Available data Block Start
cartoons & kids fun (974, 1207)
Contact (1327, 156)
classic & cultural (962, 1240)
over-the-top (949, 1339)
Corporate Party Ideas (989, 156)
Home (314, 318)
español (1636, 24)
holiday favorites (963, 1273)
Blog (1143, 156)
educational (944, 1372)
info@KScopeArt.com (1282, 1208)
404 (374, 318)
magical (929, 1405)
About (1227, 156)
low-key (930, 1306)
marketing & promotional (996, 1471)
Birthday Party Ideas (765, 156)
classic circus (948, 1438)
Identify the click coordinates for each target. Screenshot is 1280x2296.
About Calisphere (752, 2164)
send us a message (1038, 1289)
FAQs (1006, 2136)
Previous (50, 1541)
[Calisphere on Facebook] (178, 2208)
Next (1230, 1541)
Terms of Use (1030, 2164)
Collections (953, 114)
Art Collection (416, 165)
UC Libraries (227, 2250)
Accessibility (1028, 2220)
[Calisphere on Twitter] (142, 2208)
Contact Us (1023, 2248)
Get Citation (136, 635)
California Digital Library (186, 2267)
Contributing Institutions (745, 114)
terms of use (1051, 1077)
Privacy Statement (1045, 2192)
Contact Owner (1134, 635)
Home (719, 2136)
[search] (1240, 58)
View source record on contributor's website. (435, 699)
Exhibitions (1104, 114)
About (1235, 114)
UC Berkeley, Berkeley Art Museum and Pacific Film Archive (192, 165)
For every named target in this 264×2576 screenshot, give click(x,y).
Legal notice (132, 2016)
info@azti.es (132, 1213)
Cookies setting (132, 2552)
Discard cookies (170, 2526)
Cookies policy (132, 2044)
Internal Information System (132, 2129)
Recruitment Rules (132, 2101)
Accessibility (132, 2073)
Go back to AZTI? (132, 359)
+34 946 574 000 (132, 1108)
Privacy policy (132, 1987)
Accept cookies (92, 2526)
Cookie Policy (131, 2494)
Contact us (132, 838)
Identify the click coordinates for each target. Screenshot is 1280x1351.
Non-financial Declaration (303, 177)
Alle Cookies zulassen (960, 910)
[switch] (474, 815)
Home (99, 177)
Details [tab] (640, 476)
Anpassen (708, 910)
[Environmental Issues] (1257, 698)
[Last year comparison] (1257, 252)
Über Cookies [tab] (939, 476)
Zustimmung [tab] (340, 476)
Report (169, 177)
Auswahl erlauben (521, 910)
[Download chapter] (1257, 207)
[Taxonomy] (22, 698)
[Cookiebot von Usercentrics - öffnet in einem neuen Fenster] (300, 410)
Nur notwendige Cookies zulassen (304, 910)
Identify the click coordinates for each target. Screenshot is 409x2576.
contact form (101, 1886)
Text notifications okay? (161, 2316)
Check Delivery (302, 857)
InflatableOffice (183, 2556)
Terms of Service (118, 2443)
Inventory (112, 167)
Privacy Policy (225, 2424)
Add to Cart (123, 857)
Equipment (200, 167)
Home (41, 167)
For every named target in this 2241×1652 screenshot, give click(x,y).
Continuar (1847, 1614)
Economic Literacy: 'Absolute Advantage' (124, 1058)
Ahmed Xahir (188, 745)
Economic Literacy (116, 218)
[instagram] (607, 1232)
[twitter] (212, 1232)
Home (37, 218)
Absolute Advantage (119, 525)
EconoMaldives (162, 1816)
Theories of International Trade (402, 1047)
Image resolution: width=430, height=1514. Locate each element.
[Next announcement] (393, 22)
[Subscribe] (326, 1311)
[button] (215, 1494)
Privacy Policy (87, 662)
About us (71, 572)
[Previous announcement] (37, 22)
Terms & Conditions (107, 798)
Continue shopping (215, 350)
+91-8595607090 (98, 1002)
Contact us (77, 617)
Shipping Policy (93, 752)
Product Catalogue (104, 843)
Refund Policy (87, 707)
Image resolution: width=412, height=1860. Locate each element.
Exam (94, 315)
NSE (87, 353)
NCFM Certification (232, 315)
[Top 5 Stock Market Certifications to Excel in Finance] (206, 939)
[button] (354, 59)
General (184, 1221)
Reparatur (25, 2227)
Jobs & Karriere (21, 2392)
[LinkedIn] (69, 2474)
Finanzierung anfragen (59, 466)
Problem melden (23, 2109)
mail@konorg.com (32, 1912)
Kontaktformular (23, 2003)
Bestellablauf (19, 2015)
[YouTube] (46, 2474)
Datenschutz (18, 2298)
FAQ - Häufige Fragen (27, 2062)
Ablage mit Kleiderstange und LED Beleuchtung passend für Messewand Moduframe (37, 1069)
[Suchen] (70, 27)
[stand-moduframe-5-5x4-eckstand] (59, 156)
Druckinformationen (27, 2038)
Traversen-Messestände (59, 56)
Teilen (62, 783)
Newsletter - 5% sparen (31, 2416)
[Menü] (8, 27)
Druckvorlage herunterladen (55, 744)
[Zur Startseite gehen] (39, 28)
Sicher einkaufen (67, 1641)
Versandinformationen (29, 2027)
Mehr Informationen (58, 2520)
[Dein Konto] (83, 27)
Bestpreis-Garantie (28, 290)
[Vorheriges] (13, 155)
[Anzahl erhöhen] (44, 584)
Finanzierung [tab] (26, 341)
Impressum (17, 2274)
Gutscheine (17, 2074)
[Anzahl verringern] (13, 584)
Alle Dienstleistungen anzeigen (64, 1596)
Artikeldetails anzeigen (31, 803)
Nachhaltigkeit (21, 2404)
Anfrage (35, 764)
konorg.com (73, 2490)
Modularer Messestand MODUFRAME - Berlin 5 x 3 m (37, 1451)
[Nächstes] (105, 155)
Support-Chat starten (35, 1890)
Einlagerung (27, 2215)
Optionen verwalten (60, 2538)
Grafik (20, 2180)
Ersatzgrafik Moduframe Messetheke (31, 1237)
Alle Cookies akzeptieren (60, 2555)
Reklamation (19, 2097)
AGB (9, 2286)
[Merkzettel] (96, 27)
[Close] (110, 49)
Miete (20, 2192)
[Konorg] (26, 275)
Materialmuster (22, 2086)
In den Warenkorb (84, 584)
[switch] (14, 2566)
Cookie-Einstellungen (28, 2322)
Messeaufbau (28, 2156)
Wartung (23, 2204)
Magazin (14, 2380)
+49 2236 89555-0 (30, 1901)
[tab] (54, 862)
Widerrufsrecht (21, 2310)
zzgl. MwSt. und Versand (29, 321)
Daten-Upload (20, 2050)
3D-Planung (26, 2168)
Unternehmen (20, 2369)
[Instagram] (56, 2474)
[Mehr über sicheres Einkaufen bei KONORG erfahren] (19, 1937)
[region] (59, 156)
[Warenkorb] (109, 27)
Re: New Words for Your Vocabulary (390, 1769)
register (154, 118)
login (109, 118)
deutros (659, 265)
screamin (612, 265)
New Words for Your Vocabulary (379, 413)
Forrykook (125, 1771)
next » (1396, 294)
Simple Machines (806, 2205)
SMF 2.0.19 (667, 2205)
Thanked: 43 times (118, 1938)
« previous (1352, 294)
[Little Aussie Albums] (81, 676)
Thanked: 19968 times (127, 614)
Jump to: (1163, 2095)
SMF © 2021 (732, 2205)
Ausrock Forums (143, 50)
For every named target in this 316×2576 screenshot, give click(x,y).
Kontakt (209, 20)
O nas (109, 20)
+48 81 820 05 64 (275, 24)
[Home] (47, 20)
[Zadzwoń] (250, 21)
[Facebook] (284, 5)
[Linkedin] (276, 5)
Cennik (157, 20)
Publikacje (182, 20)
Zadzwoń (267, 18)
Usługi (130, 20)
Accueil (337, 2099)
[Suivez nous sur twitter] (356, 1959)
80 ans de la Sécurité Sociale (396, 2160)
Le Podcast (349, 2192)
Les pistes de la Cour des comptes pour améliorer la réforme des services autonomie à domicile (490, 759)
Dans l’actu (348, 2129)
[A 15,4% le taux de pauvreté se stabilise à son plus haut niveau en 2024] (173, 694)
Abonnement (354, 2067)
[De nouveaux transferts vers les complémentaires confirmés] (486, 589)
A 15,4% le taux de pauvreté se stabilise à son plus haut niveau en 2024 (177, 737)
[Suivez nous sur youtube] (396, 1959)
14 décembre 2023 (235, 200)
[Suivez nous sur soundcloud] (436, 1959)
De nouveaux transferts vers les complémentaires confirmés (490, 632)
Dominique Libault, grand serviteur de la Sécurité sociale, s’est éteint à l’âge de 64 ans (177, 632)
Available data Block End
Assignment ::
Return, in full, every line of these entries that holds "nouveaux".

Response area ::
[De nouveaux transferts vers les complémentaires confirmés] (486, 589)
De nouveaux transferts vers les complémentaires confirmés (490, 632)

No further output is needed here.